Illustration de l'article
Édito
par Thomas Mourier - le 3/03/2023
Partager :
par Thomas Mourier - le 3/03/2023

L’intelligence artificielle fait des erreurs, mais heureusement pour nous, pas les bonnes…

L’expansion rapide des outils utilisant l’intelligence artificielle ces derniers mois bouleverse déjà notre quotidien. Ce sont les artistes et créateurs de contenus au sens large qui se retrouvent particulièrement touchés, car ces I.A. piochent dans leur production, sans condition, pour créer. Seul bémol pour les apôtres de ces machines, les I.A. font des erreurs, mais pas les bonnes, pour remplacer les artistes.

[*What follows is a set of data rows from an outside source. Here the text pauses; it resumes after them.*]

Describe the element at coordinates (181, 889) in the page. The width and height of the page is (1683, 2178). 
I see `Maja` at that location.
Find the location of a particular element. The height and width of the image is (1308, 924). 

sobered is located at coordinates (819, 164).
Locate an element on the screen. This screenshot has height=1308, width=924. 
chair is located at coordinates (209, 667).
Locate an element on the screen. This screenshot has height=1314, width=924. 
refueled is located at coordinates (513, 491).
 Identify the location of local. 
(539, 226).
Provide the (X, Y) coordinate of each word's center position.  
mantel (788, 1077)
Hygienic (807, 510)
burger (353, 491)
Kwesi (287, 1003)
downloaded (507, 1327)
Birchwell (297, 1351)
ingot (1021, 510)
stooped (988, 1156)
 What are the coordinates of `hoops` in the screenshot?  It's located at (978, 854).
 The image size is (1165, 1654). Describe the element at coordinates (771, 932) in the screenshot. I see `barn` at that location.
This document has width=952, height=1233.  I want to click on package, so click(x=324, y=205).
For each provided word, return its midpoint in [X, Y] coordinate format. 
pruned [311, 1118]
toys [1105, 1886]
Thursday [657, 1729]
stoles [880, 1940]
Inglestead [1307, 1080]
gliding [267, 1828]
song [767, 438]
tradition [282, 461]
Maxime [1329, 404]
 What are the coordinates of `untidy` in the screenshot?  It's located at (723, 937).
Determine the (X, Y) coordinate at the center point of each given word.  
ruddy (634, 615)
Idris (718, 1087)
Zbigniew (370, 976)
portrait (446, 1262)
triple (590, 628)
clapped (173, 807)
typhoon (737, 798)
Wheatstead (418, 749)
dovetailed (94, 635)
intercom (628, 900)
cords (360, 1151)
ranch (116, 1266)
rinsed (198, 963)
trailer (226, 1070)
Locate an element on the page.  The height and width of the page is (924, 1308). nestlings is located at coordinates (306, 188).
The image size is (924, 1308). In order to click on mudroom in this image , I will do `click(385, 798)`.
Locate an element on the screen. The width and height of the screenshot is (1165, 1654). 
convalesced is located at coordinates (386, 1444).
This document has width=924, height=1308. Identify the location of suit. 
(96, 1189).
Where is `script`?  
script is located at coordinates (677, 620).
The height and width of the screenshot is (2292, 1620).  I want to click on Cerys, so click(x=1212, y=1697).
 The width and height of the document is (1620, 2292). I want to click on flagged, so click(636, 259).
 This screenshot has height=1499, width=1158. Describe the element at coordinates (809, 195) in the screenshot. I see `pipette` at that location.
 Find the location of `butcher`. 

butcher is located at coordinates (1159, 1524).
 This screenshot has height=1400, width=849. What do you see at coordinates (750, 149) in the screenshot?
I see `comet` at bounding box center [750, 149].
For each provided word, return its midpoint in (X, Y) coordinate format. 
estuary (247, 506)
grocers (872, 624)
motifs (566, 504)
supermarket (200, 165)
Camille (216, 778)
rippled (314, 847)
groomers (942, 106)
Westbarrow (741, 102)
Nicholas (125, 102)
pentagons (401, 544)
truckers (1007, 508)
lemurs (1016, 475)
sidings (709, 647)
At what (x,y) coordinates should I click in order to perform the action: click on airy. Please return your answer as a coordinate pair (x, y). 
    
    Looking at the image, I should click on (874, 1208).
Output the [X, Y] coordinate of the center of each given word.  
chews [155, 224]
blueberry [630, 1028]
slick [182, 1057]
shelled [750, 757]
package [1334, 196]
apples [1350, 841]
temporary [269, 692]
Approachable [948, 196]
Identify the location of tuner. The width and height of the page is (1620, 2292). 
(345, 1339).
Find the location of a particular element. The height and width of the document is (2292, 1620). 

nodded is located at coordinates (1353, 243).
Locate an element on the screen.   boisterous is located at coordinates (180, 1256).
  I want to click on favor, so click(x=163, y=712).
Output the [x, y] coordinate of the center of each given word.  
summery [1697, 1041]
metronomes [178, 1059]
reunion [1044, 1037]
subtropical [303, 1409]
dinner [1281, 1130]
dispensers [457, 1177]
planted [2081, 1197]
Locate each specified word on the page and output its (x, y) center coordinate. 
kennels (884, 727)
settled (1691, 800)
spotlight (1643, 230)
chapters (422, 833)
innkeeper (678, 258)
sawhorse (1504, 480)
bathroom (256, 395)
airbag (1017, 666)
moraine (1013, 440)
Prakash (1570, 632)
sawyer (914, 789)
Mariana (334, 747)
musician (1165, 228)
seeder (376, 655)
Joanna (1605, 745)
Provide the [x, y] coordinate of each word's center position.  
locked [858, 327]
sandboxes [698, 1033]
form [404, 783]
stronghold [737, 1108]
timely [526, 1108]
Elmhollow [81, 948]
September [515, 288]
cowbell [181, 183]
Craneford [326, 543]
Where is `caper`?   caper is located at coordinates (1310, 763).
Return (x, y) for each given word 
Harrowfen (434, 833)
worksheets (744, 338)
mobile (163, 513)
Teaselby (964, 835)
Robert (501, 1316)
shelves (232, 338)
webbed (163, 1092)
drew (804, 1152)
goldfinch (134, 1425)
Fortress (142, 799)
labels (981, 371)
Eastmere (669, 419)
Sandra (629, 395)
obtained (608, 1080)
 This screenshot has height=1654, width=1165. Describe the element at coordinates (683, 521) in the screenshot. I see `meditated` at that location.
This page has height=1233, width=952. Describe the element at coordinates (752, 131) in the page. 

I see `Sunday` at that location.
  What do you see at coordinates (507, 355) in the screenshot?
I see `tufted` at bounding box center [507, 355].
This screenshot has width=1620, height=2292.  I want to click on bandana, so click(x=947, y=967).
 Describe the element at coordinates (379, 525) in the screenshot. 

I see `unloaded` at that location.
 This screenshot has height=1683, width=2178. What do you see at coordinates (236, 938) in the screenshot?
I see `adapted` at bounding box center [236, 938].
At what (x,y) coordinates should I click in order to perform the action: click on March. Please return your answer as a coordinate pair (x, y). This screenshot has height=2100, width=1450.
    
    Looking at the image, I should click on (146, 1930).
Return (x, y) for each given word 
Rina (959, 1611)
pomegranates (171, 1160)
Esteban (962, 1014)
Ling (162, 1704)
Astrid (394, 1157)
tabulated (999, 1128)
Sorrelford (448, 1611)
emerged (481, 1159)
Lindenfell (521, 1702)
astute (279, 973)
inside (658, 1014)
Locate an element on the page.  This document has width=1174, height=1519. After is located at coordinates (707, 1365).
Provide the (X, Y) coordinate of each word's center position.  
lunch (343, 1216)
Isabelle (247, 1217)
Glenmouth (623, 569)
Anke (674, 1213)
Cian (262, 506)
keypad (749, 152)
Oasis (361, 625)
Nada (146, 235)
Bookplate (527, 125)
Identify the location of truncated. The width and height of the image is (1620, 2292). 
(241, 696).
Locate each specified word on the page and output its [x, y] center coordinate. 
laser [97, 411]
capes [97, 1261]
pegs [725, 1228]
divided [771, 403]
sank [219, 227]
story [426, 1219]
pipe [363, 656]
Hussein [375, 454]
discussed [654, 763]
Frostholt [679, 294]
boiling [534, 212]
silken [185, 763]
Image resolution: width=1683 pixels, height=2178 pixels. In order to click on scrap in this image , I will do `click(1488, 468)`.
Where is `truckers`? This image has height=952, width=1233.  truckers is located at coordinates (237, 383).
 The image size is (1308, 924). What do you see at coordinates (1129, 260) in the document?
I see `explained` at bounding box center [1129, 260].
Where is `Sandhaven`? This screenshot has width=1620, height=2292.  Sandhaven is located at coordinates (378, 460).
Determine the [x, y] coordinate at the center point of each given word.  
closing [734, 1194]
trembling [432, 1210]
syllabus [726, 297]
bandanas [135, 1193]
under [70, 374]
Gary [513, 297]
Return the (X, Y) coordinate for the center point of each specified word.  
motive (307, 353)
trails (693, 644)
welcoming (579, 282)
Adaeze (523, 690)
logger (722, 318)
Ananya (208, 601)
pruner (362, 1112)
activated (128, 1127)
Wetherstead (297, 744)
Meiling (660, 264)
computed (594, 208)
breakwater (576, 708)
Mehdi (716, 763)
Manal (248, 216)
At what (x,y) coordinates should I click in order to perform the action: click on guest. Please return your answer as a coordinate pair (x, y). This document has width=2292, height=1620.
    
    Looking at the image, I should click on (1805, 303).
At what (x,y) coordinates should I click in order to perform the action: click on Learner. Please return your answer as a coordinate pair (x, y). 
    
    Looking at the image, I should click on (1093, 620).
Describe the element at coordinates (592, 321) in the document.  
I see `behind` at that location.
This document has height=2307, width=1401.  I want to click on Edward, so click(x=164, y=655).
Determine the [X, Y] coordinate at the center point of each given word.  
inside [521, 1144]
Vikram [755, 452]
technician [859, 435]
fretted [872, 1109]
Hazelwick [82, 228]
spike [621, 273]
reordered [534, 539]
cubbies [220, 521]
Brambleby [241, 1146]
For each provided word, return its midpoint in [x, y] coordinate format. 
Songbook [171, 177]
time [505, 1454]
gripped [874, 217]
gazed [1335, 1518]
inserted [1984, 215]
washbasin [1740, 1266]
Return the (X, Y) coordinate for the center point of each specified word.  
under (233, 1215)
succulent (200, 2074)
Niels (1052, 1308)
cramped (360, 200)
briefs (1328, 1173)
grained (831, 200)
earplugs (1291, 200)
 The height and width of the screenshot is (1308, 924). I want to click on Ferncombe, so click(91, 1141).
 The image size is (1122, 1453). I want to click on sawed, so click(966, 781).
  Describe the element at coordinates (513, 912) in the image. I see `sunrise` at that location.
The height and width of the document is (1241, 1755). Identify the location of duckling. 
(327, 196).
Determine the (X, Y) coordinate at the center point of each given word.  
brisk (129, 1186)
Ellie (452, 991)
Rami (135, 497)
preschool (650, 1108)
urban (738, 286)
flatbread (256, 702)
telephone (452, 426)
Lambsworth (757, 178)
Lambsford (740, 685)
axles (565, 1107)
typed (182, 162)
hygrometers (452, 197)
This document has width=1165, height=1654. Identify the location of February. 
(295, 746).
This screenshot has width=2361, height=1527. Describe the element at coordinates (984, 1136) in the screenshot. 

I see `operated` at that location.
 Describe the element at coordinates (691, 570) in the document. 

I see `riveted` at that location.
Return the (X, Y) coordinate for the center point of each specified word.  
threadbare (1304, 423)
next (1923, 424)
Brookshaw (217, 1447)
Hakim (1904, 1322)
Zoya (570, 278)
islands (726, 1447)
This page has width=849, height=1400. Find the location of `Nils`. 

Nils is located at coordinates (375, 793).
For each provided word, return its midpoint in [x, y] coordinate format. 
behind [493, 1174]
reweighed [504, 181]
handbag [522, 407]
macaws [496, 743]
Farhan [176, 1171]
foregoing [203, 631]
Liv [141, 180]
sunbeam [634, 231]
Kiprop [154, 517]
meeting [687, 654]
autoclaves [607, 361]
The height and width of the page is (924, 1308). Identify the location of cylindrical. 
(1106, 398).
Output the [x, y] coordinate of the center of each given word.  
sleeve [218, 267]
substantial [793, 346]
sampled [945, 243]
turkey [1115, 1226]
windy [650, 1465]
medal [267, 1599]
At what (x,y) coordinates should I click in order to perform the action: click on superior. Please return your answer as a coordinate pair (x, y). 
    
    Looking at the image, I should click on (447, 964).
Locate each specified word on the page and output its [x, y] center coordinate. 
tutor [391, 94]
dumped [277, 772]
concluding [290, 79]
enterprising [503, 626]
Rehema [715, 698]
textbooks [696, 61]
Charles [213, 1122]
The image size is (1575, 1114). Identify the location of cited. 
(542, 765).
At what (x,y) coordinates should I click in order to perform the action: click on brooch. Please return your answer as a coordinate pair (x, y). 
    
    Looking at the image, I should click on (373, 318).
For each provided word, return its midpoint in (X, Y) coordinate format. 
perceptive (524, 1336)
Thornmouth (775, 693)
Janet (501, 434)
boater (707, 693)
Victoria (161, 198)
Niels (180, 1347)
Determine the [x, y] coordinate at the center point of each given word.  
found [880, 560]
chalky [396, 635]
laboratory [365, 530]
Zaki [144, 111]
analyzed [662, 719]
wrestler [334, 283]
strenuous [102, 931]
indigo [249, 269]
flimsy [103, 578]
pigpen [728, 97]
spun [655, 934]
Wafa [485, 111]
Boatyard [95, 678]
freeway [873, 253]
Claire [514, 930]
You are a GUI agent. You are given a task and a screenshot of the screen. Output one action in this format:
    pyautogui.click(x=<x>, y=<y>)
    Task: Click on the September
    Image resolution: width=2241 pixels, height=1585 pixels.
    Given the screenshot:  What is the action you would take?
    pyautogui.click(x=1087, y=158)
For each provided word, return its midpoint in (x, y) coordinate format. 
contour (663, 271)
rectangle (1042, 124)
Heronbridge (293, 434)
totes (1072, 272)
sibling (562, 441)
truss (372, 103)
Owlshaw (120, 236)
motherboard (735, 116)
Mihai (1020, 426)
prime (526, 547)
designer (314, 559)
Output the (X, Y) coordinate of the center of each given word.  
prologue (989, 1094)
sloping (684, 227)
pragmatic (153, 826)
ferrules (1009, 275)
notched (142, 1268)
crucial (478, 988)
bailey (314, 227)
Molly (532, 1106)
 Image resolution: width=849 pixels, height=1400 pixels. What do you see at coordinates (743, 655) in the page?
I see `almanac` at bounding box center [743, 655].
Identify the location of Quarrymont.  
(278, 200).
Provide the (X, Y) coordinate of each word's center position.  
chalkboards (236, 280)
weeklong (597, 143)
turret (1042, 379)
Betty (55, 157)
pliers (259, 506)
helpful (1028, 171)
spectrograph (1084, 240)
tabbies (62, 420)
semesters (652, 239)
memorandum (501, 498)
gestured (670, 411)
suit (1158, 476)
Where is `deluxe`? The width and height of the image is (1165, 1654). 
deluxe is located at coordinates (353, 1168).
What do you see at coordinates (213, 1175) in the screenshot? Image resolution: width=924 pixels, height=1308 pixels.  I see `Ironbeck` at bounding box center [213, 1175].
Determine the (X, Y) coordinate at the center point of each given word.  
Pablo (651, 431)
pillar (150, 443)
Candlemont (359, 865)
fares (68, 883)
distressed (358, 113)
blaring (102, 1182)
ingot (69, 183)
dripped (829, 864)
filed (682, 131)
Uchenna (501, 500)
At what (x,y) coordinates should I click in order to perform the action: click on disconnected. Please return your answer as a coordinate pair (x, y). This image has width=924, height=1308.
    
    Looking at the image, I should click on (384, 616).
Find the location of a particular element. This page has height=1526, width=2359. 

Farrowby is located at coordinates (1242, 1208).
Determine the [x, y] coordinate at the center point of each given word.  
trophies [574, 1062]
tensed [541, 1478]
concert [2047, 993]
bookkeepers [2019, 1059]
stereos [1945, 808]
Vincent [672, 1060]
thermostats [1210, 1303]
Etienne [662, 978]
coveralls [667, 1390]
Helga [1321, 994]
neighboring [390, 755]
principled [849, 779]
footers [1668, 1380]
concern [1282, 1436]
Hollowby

L’arrivée de Midjourney, Dall-E, Stable Diffusion pour les images ou de ChatGPT, Bard, le futur LLaMA de Facebook pour les textes et l’interaction, fascine autant qu’elle inquiète. Une nouvelle approche des moteurs de recherche et du web se prépare, mais également une bataille sur la propriété intellectuelle, car ces machines qui génèrent des revenus et sont cotés à des milliards de dollars pillent les créateurs de contenus et les bases de données pour pouvoir fonctionner. 

« J’ai sillonné tous les réseaux et j’ai pris conscience de ma propre existence… »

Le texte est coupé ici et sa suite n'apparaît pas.